During April, the Oregon State Police (OSP) is joining law enforcement and traffic safety partners to increase awareness and save lives during national “Distracted Driving Awareness” month.
OSP, ODOT, law enforcement in Oregon and around the nation, along with the National Highway Transportation Safety Administration (NHTSA) consider distracted driving to be an emerging highway safety issue that must be addressed. OSP troopers will be participating in a special week of enforcement, April 10 – 15, as well as other dates during the month. Enforcement efforts will be stepped up toward preventing traffic crashes that may be connected with distracted driving.
Distracted driving-related behavior may be factors in roadway departure crashes such as head-on, sideswiping another vehicle, fail to obey traffic control devices, fail to maintain lane of travel, and rolling over or colliding with a fixed object off the highway.
Distraction is anything that diverts the driver’s attention from the primary tasks of navigating the vehicle and responding to critical events. To put it another way, a distraction is anything that takes your eyes off the road (visual distraction), your mind of the road (cognitive distraction), your hands off the wheel (manual distraction) and hearing something not related to driver (auditory distraction).

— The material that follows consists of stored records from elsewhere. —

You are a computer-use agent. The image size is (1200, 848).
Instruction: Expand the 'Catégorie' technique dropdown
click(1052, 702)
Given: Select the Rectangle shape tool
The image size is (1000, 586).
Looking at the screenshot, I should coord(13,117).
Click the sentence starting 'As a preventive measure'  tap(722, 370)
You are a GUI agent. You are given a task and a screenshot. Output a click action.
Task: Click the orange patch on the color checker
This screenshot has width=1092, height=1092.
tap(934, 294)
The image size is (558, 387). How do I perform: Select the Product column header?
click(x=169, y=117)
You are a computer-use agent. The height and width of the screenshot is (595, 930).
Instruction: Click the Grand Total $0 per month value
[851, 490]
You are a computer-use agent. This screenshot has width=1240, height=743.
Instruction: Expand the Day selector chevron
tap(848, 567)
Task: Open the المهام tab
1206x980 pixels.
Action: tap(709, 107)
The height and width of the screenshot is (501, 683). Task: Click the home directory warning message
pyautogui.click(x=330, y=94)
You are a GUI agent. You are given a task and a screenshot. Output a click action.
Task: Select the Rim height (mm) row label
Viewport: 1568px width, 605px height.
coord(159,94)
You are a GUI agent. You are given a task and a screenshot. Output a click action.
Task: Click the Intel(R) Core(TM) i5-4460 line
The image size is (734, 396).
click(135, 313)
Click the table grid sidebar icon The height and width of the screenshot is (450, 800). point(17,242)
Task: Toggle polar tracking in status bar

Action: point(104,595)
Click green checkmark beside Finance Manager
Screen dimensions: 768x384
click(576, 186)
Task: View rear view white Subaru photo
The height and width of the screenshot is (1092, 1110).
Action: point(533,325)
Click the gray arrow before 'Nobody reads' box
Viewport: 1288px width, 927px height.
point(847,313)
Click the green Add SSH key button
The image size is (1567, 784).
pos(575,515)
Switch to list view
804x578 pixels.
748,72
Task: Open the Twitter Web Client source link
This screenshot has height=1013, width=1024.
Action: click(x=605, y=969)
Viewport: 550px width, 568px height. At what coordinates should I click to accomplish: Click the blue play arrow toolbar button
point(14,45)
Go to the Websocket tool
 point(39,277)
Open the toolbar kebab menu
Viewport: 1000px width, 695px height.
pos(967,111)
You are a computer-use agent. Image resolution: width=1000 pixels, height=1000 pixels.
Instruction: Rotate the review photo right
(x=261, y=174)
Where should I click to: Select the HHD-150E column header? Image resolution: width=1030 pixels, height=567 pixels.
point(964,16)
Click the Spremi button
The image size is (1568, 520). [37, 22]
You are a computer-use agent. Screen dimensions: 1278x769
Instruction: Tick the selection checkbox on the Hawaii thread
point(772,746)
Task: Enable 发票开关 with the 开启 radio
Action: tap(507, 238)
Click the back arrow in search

OSP and ODOT remind drivers of all ages that a lot can happen during a period of distracted driving, no matter how brief it may be. For example, when sending or receiving a text, a driver’s eyes are taken off the road for an average of 4.6 seconds. At 55 mph (the posted speed on the targeted highways listed above), this is the equivalent to driving the length of a football field while blindfolded.
According to ODOT, from 2008 – 2012 in Oregon, 13 people were killed in crashes involving drivers using a handheld mobile communication device to talk or text. During that same five year period in Oregon, 65 people died in crashes involving any kind of distracted driver.
Note: Since Oregon’s cell phone law went into effect in January 2010, OSP troopers during the next four years (2010 – 2013) reported over 21,000 enforcement contacts resulting in more than 8,100 citations and 13,000 warnings. Effective January 1, 2014, Senate Bill 9 changed Oregon’s traffic offense of operating a motor vehicle while using a mobile communication device from a class D violation to a class C violation. The minimum fine for a class C violation is $142, and the fine for this offense can be as high as $500.The fines increase is aimed at reducing the number of crashes that involve a driver talking on a handheld phone or texting. Since the penalty change took effect, OSP troopers during the first two months of 2014 reported 460 citations and 381 warnings.